Yes, I’m leaving my wife behind for a week while I traipse halfway across the world to London. But she’ll be fine. She’s working at a great school, has phenomenal, loving students, a community of people looking out for her, a wonderful home, a devoted puppy, and nice, concerned neighbors. She’ll be fine. I guess I just feel a little guilty for leaving. But such is life, such is the job I have, and my wife of all people knows it better than most. We’ll spend a hard week apart, in our respective worlds, and then next Sunday I’ll find myself in her arms and everything will be right again with the world. Travel, after all, is somehow part of our dharma. Separate and together, we are with each other because we share a commitment to see as much of the planet as we can during our brief stay in this world. It's a privilege to get around, and I'm so blessed to share my journey with Becky. I couldn't ask for a more loving partner and a better, more enduring love to color my world... But I do worry about her.
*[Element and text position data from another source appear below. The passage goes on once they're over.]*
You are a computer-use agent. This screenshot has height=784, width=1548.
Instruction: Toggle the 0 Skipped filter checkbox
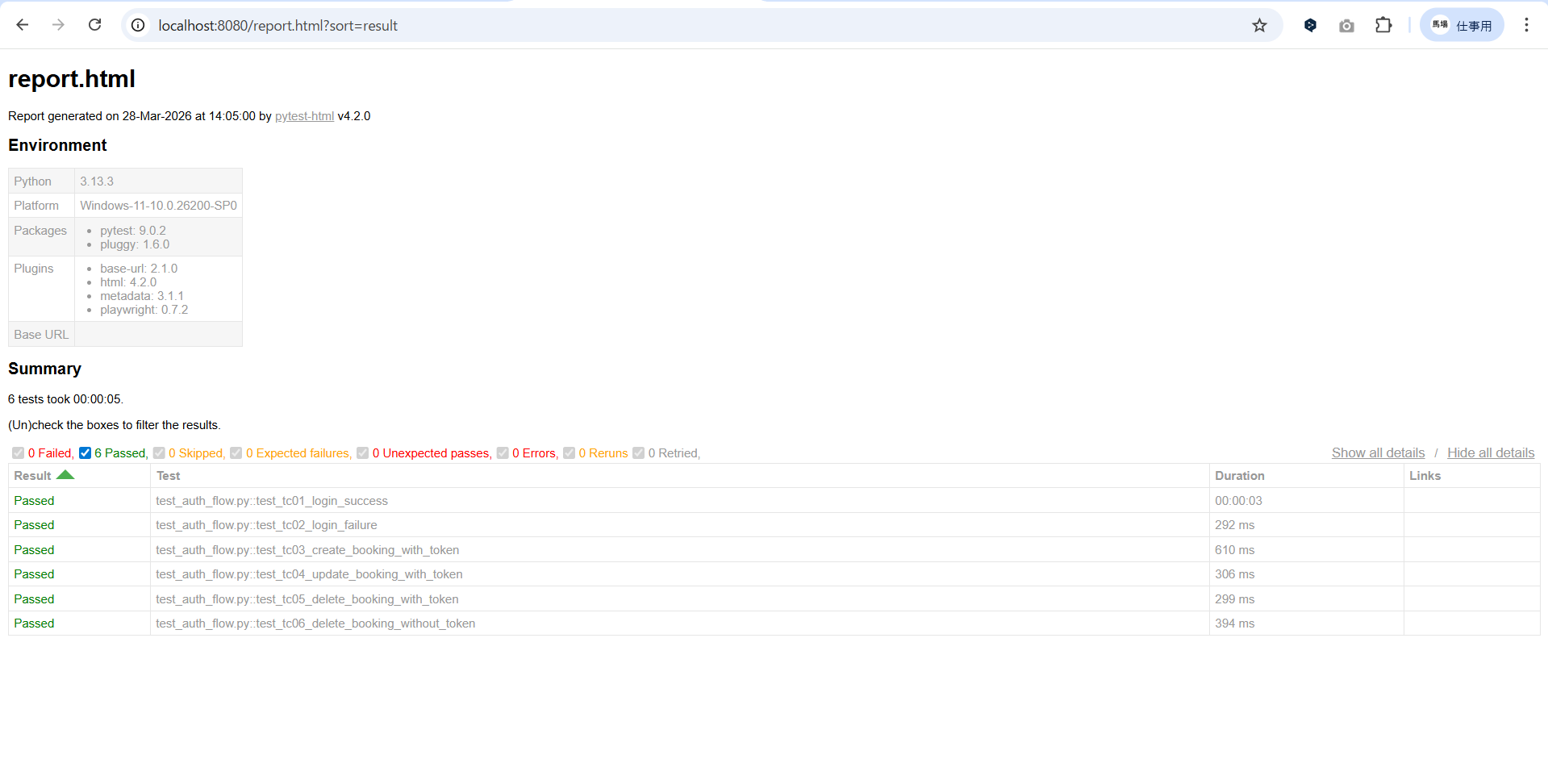pyautogui.click(x=159, y=453)
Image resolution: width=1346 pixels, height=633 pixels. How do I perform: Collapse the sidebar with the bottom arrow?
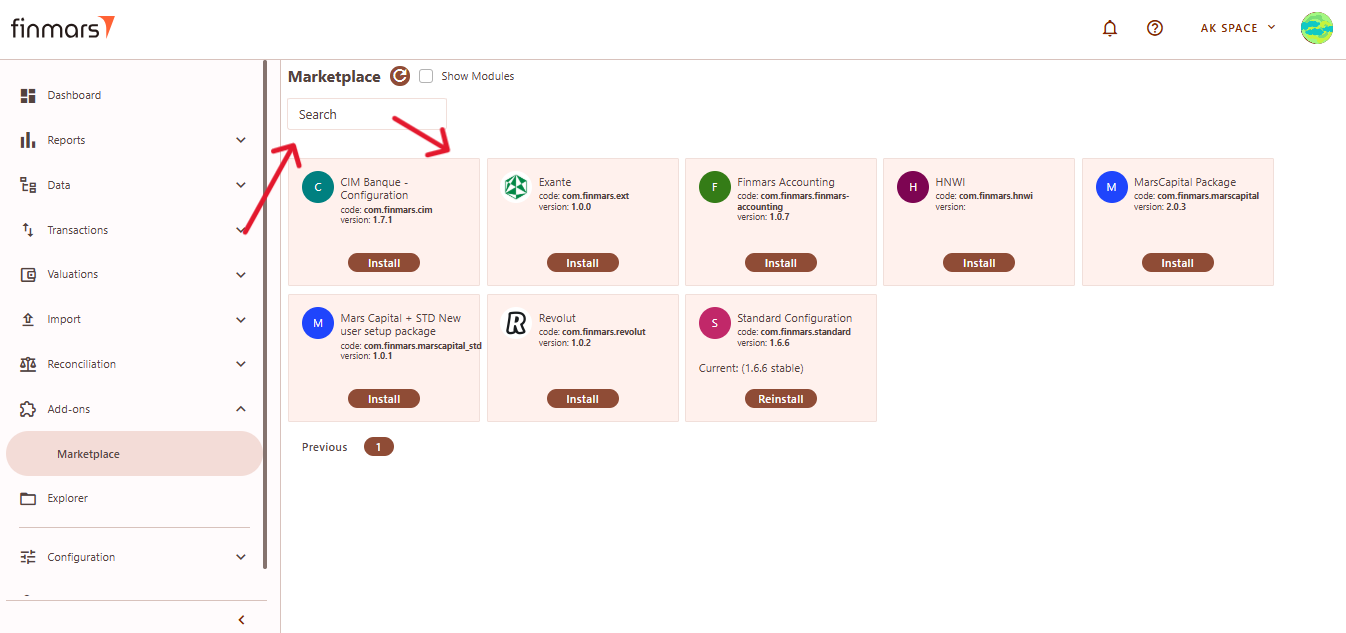[241, 620]
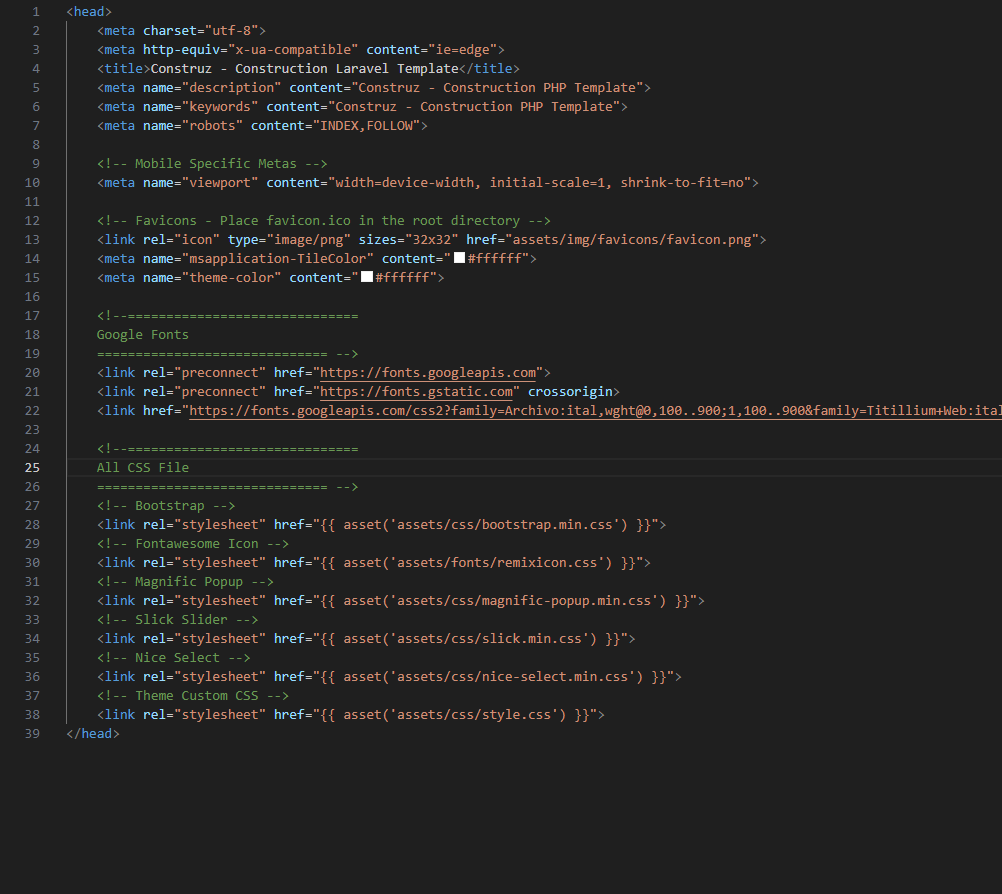Image resolution: width=1002 pixels, height=894 pixels.
Task: Open the https://fonts.googleapis.com link
Action: 430,372
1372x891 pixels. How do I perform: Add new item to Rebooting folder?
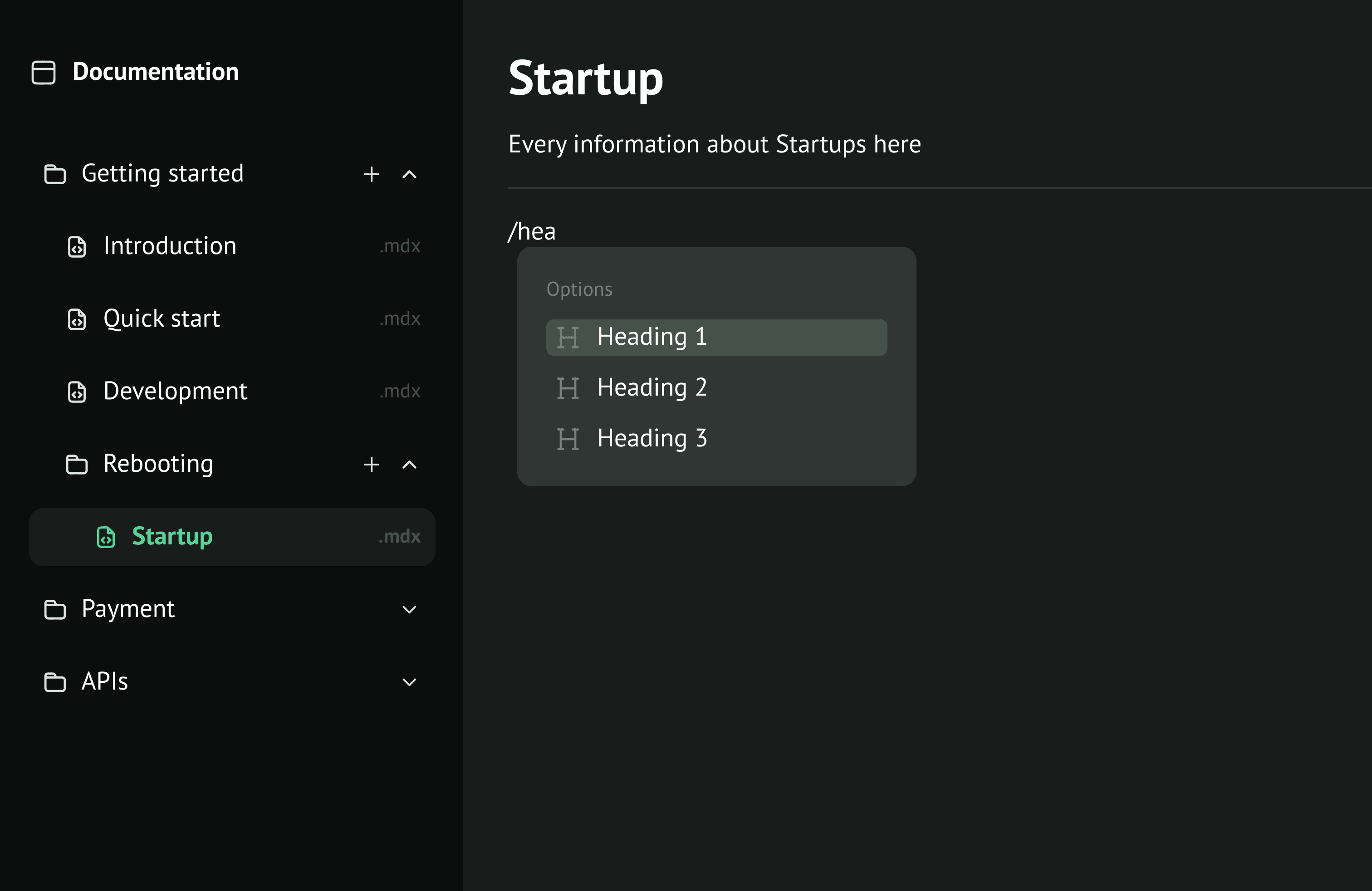click(x=371, y=465)
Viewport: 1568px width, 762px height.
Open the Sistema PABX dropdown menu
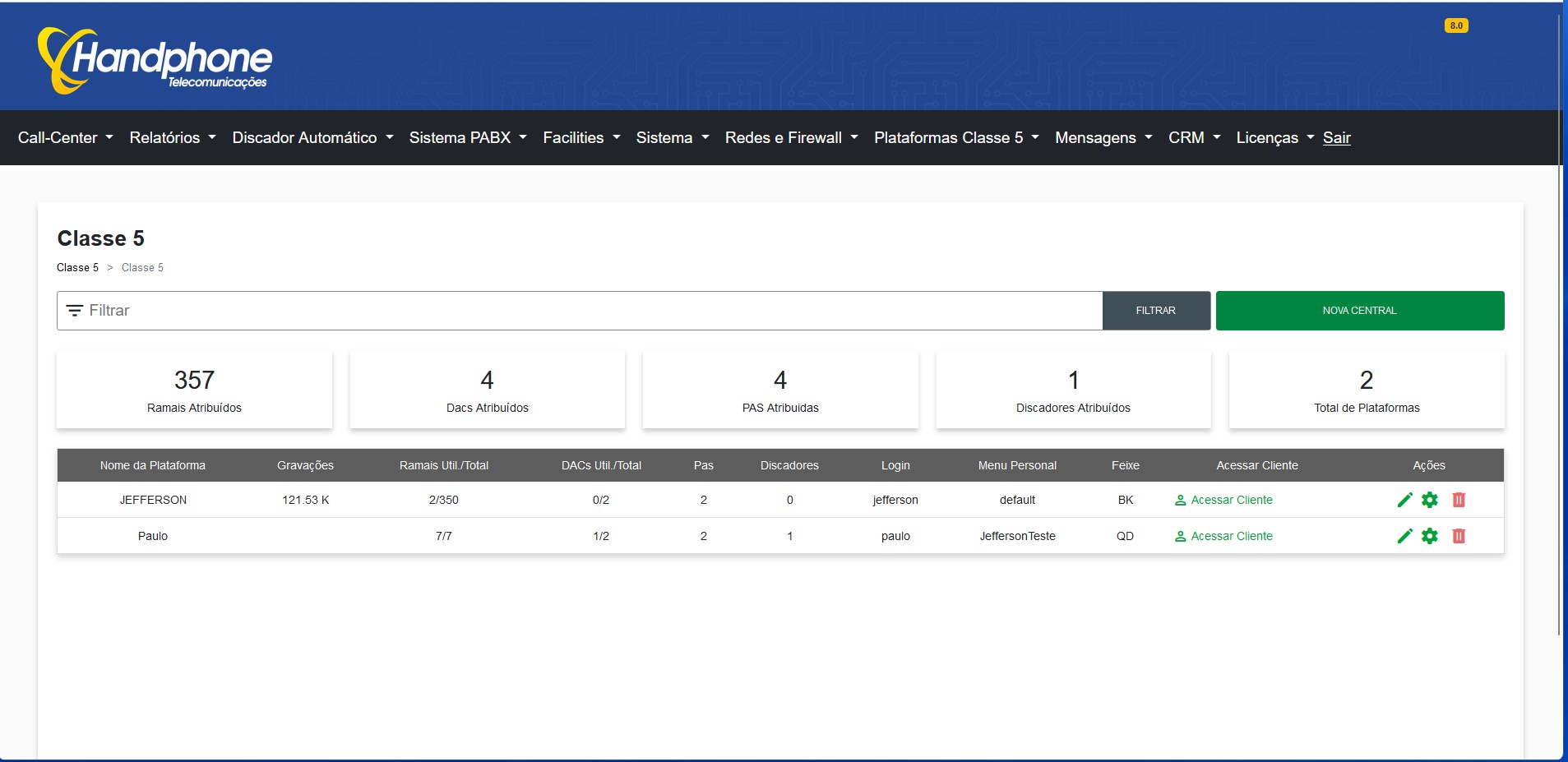point(468,138)
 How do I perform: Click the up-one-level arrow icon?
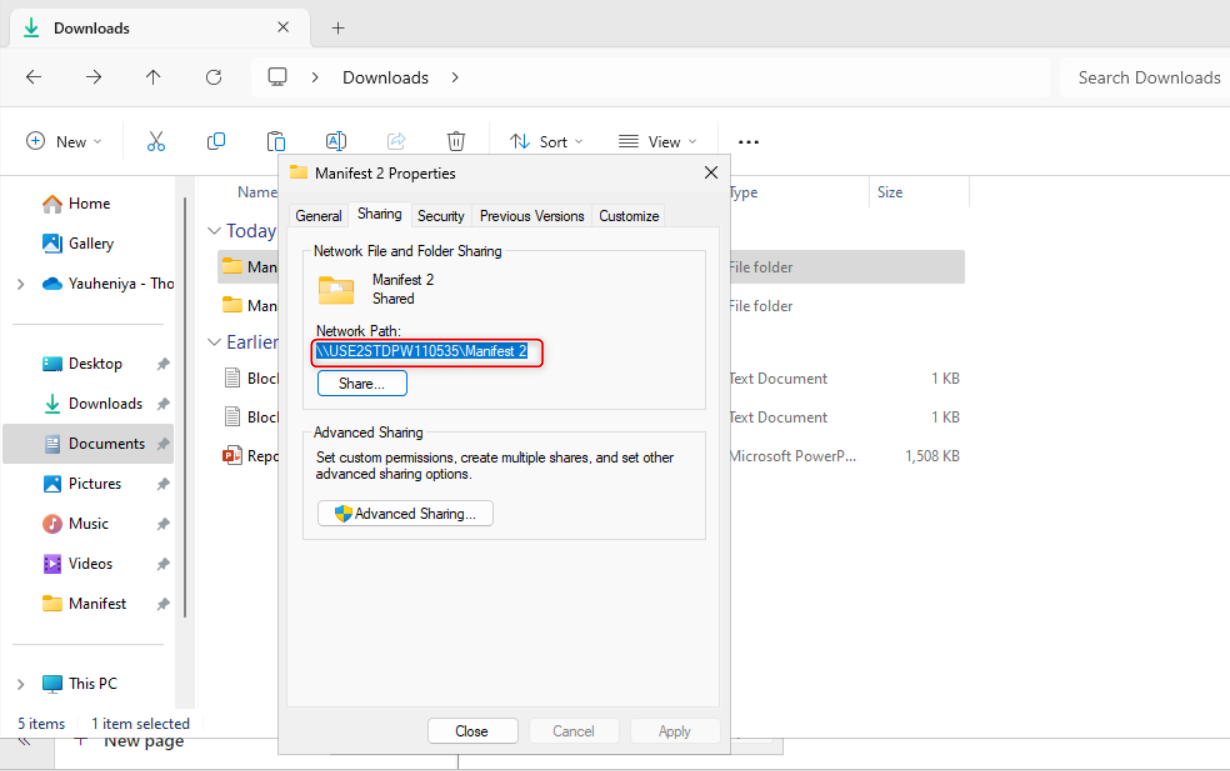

Those of you reading, do me a favor and send my wife some love this week. A facebook message, a phone call, a skype session... all these things help us feel connected, and I'd appreciate you reaching out to remind my wife that we're a part of a much larger community, no matter what the distance between us... It'll help the week pass much faster...
Thanks, y'all. Catch you on the flip side from the UK.
Thanks Fuad for the awesome post! There is no doubt in our minds of your love and concern that you have for our Becky. I am sure of one thing that when you come back home you will have an awesome reunion. As they say "absence makes the heart grow fonder". love to you!!